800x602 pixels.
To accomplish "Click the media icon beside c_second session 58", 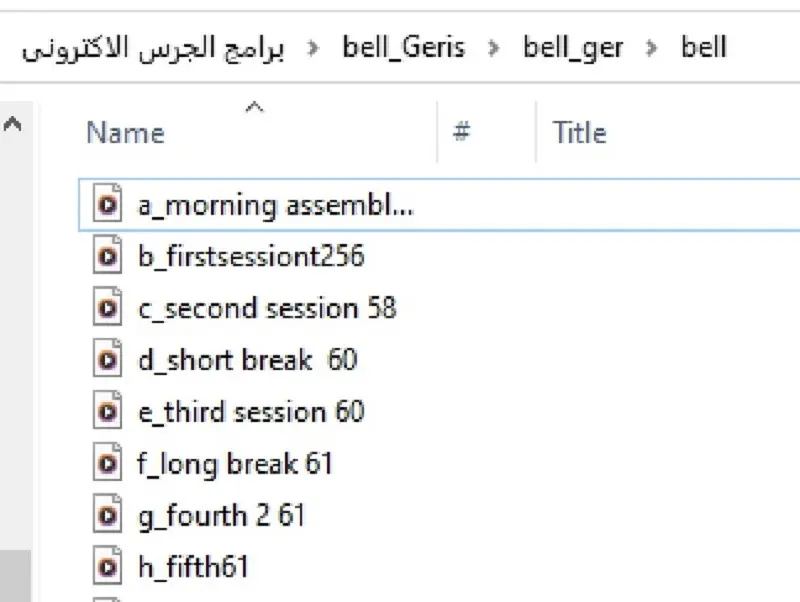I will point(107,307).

◇ ◇ ◇ ◇ ◇

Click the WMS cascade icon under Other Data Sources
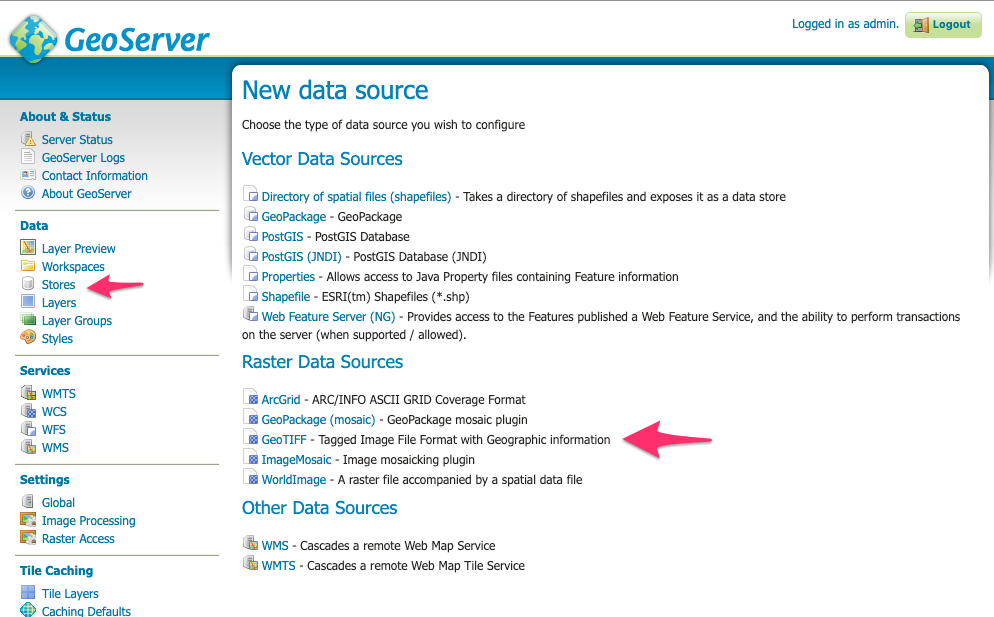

◇ ◇ ◇ ◇ ◇

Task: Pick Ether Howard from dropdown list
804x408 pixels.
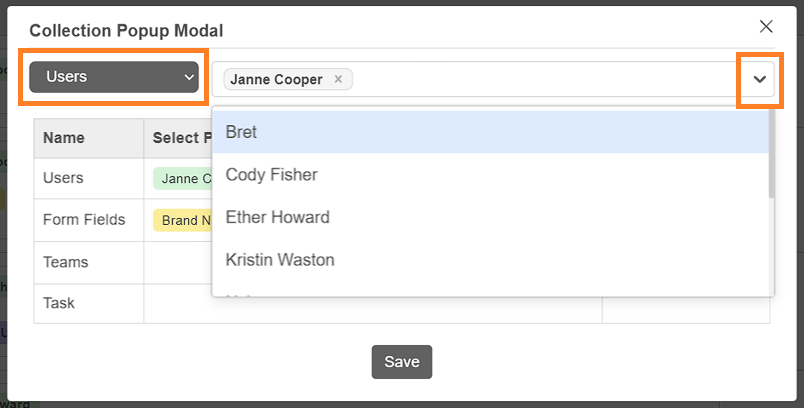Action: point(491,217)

◇ ◇ ◇ ◇ ◇

» **WRITTEN TASK**: Can you retype the rows starting at the line that contains "Task: Pick Ether Howard from dropdown list" and ending at the line that contains "Action: point(491,217)", both included, with the pictures left out?

» **SOLUTION TO THE PROBLEM**:
Task: Pick Ether Howard from dropdown list
804x408 pixels.
Action: point(491,217)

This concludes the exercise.